Say that police pulled you over for running a stoplight. While you admit to running the light, you did not consent to the officer searching your vehicle. Did the officer have valid legal grounds for looking through your vehicle without your permission?

Cornell Law School explores the definition of “unreasonable search and seizure.” Determine whether you need to mount a case against any evidence police found during their search.


When a law enforcement officer engages in a search and seizure without probable cause or a search warrant, she or he engages in an illegal search and seizure. The reason unreasonable searches and seizures are illegal is that they violate your Fourth Amendment rights, which explicitly protects you from illegal search and seizure. Even if the officer finds evidence that you committed a crime, any evidence obtained during an unreasonable search and seizure becomes inadmissible in court. Further, such evidence becomes known as the “fruit of the poisonous tree.”

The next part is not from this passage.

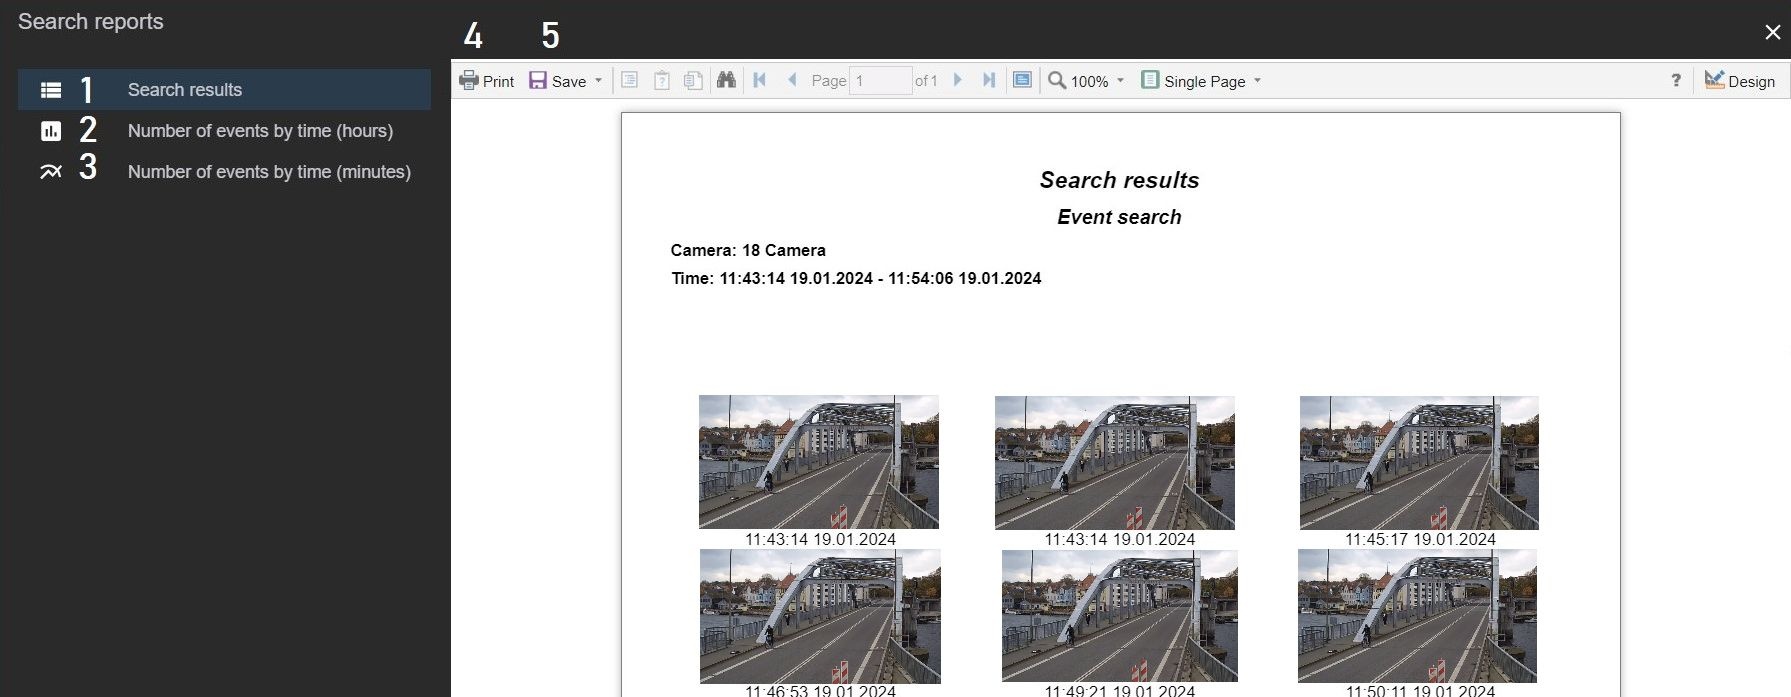This screenshot has width=1791, height=697.
Task: Go to the next report page
Action: 957,80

Unfortunately, you do not have a legal option to fight against the officer who committed the search and seizure. This is because of the qualified immunity doctrine, which safeguards government employees engaged in specific duties related to their position. Under the qualified immunity doctrine, you cannot sue the offending officer.

That said, if you can show that no reasonable police officer would engage in a search and seizure under the circumstances of your case, you could potentially take legal action. Gather as much evidence as you can to build a solid case.

No matter what kind of evidence the officer found during the search, you have rights to protect. Determine whether you were a victim of an illegal search and seizure.